To check it out, I set up an account (easy to do if you
already shop with Amazon) and jumped in looking for HITS while sitting in a
class of the aforementioned Neolithic style, then continued the exercise while
stuck in a taxi in for a couple of hours in city traffic.
My experience was that tasks that pay well (for example, the
German sentence sentiment exercise) actually involved a fairly significant
degree of both work (translating, rating, etc.) and concentration, which made
difficult to multi-task effectively between class participation and HIT
completion (HITs have a specific timeframe, ranging from a few minutes to
several hours for completion.) Tasks that pay lesser amounts, such as the “quality/relevance
of pictures in webpages” HIT are quicker to complete, but still require some effort.
Some people may find these tasks interesting, despite their repetitive nature –
but I doubt anyone could happily make a living by Turking.
I also found the interface a bit clumsy, and many tasks
required “qualification” tests which, while useful to the business in finding
qualified Turkers, was annoying to the person who wanted to get right into
doing some electronic drudge work. There was also a good number of tasks that
appeared to be scammish in nature (requiring a website sign-up to complete the
task) and HIT-spam, where a single job site posted 60 or 80 very similar HITS,
which, due to the nature of the sort/filter tools available, forced the Turker
to flip through several pages worth of undesirable HITS to find a more desirable
source of employment.
These are strange complaints for a site associated with
Amazon, but it turns out the association is very loose indeed – the Turk was originally designed by an Amazon employee to help the company find and
eliminate duplicates in its own product description page, but expanded to
become a crowd-sourcing tool which has been used for such tasks as finding
missing persons, transcribing podcasts, generating blog content, and driving
traffic to websites. Now, although Amazon hosts the site and takes a 10%
commission off each job, it doesn’t actively monitor the service and refers
people who complain to the company or individual who posted the offending HIT.
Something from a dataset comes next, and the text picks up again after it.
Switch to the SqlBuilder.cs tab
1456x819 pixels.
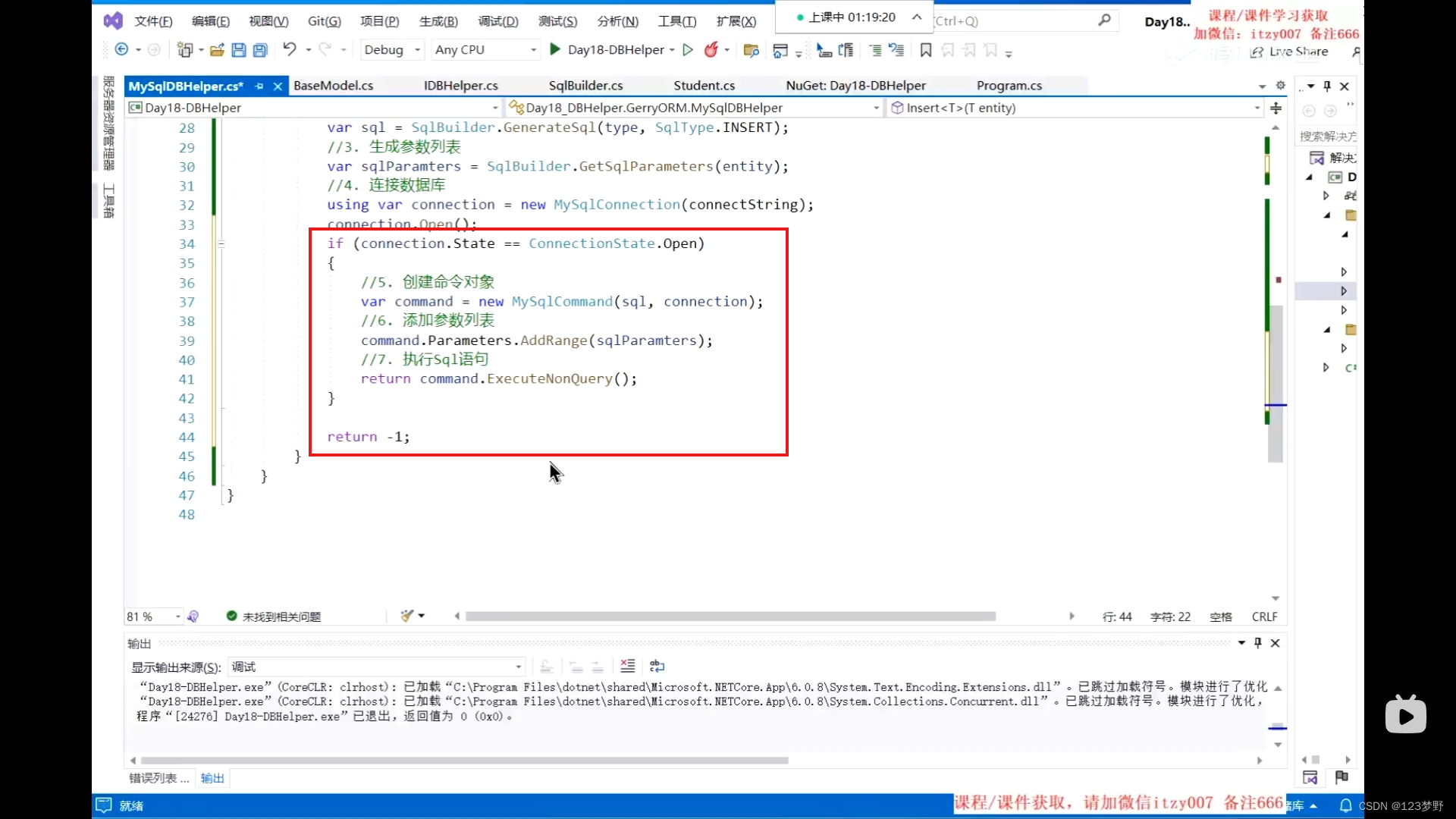tap(585, 86)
The bottom line? The Turk represents an interesting first
effort at creating something that will be increasingly common in the future workplace;
a market where content developers and “human intelligence” workers can find
employment, on their own time and terms, capable of working remotely from
anywhere on the planet, and potentially reducing pollution and congestion by
allowing digital workers to earn their income from the comfort of their own
homes. However, the current market lacks protections for the workers (in the
form of stipulated minimum compensation) or protections for society, since many
of the jobs offered are designed to skew perspectives of search results, etc.
Is the website that pops to the top of your search queue really popular (and
thus, presumably, a valuable source of your desired information) or has it
attained that rank due to blind clicks by a mercenary army of Turkers?
The race should be on to develop a common global online
market, where anyone from retail giants such as Amazon and Walmart to
individuals sitting in their underwear in front of a laptop can offer their
goods and services, accept compensation, and schedule delivery to any other
citizen in the world; secure from spammers and scammers, with fair-trade wages and
prices paid, and a feedback system in place to reward good performance and
reveal poor performance. The pieces of such a system already exist – we have
price comparison sites, online retailers, auction sites, and rating sites. But
to tie them together in a simple, easy-to-use interface – that would be a
parlor trick worthy of Wolfgang von Kempelen.